Aim of the exercise >>
An exact copy, beginning at the line containing "You are a computer-use" and ending at the final line of the records that follow, is the answer; it has no pictures and no other text.

[Saved entries]
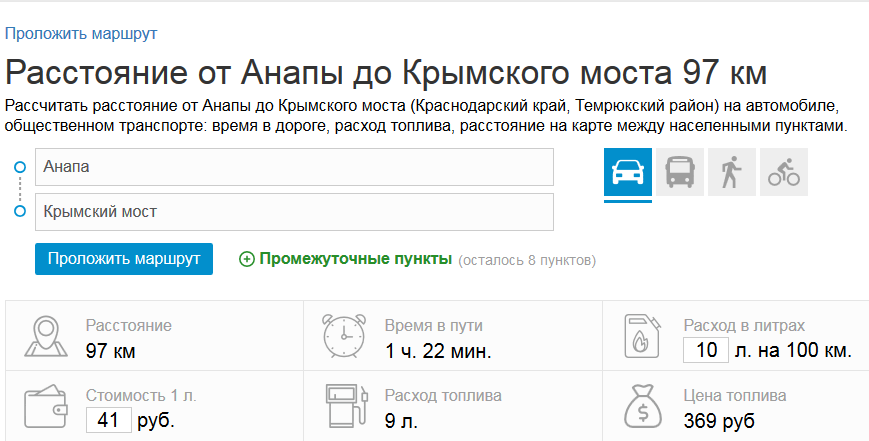Expand Промежуточные пункты to add waypoints

tap(356, 259)
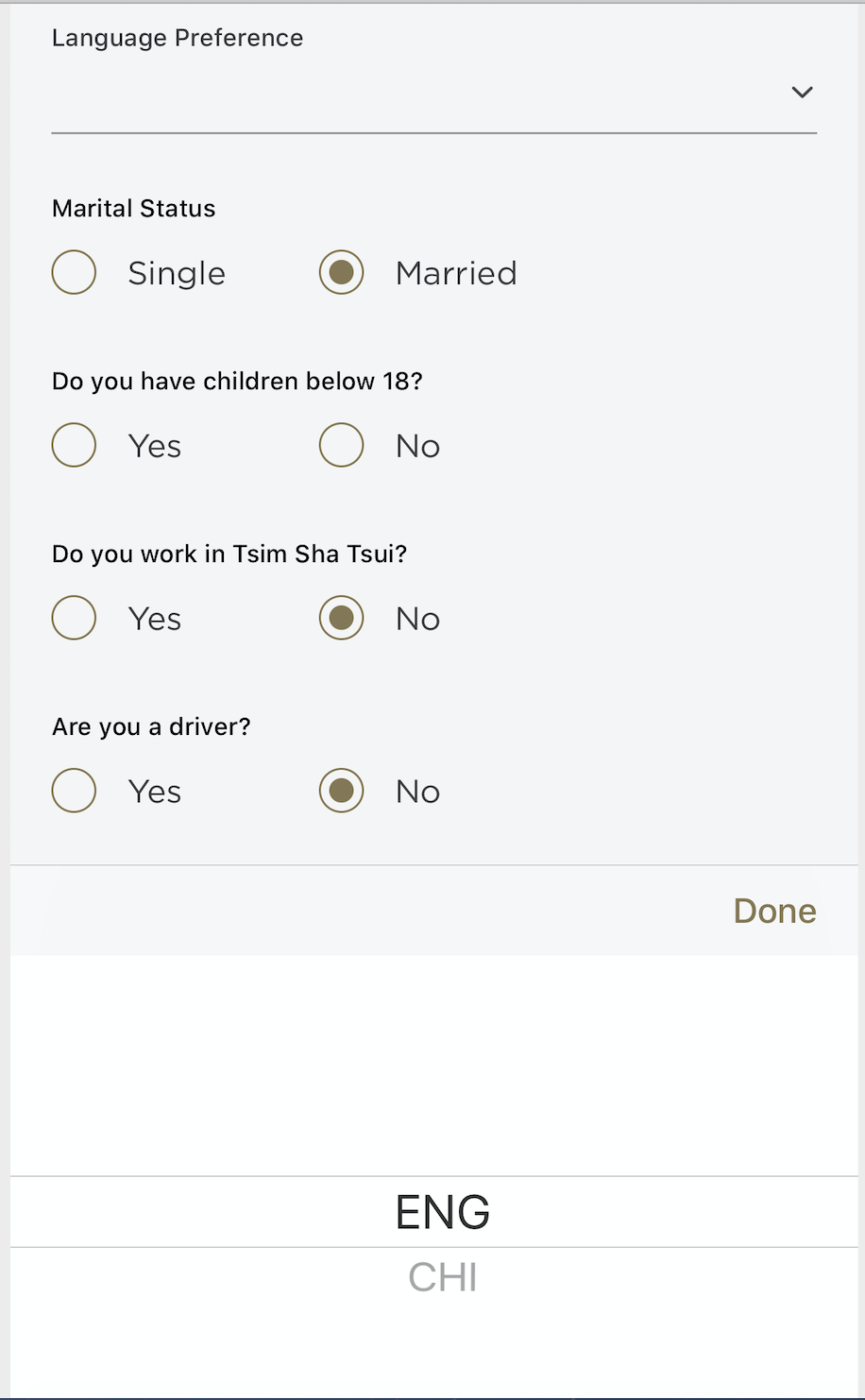Screen dimensions: 865x1400
Task: Choose No for Are you a driver
Action: pyautogui.click(x=341, y=791)
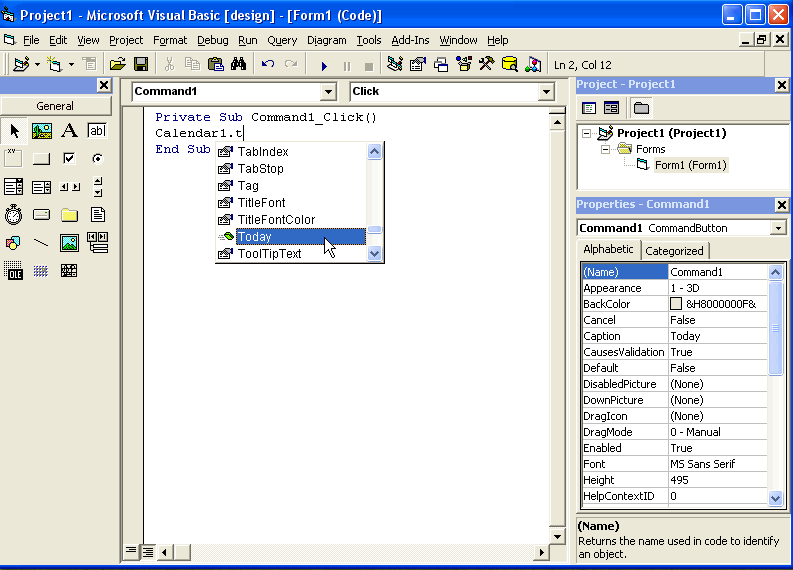Click the Undo toolbar icon
The image size is (793, 570).
268,64
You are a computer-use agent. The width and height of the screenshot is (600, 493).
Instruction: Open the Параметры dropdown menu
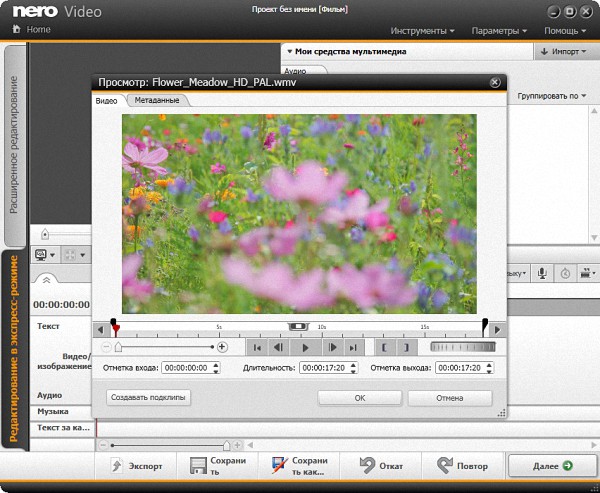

Answer section >>
You are a computer-use agent. The width and height of the screenshot is (600, 493).
Instruction: Open the Параметры dropdown menu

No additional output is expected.